**THE REQUEST**
Convert the lines beginning with the one containing "How do I perform: Click" and running through the last of the lines into a JSON list of strings, one string per line, skipping blank lines. Leave the pictures out of the answer.

**RECORDS TO PROCESS**

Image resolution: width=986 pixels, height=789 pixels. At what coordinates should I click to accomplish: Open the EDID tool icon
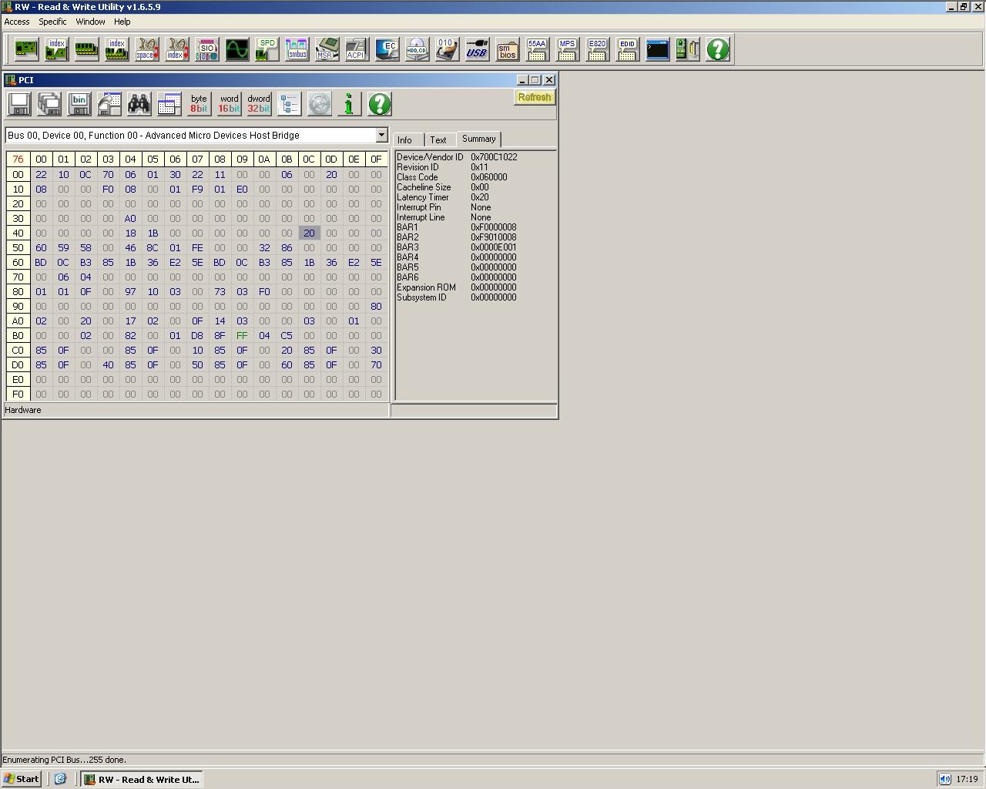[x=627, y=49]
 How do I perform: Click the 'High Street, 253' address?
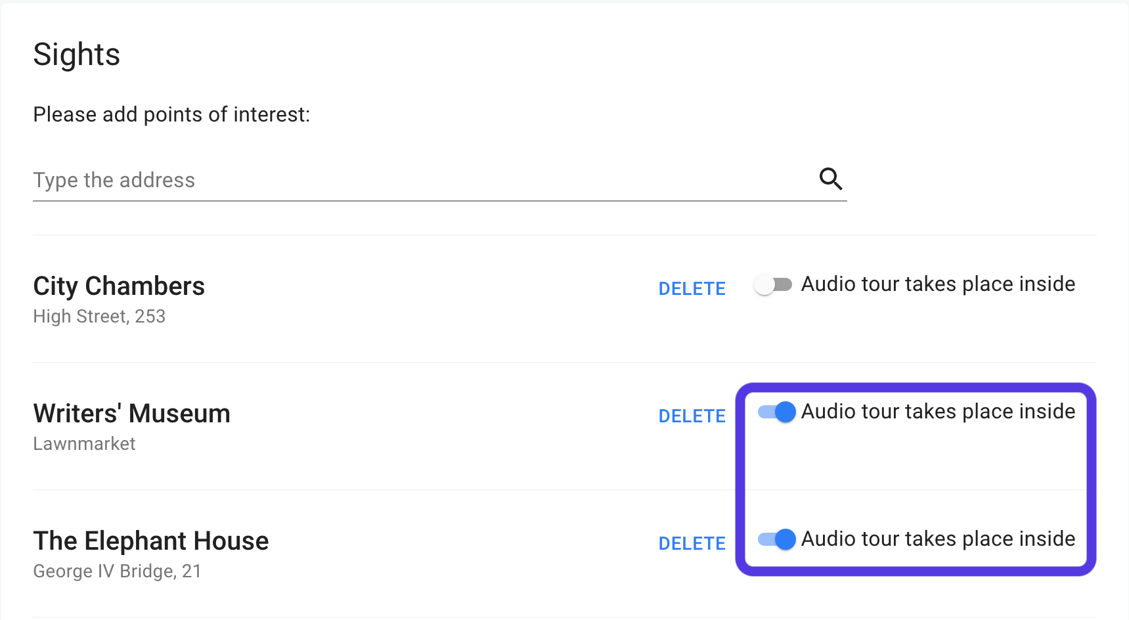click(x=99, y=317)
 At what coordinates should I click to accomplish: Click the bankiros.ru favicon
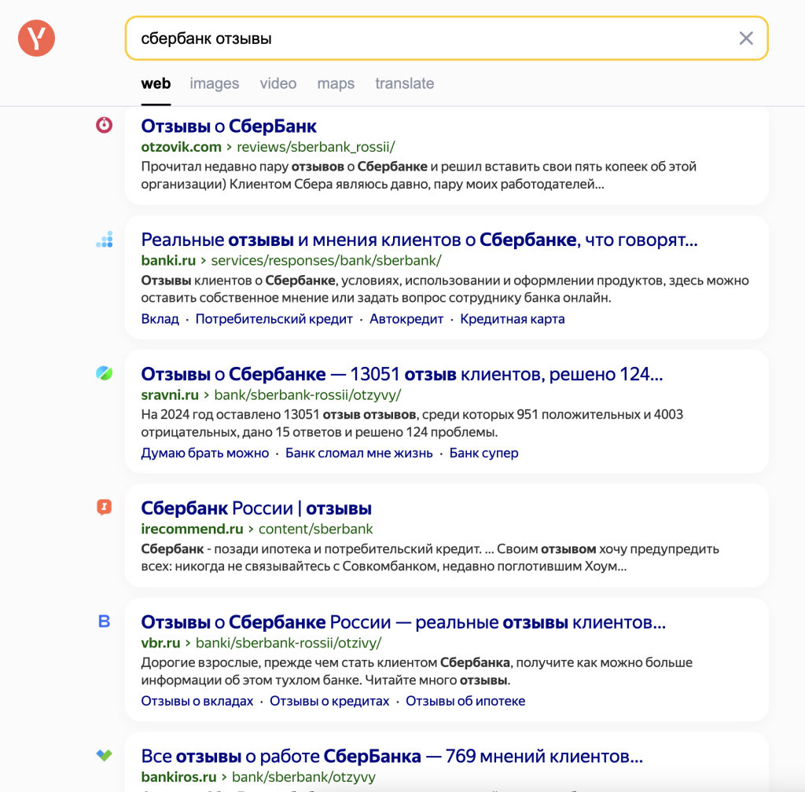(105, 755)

**RIGHT ANSWER**
[
  " How do I perform: Click the 'High Street, 253' address?",
  "click(x=99, y=317)",
  " At what coordinates should I click to accomplish: Click the bankiros.ru favicon",
  "(105, 755)"
]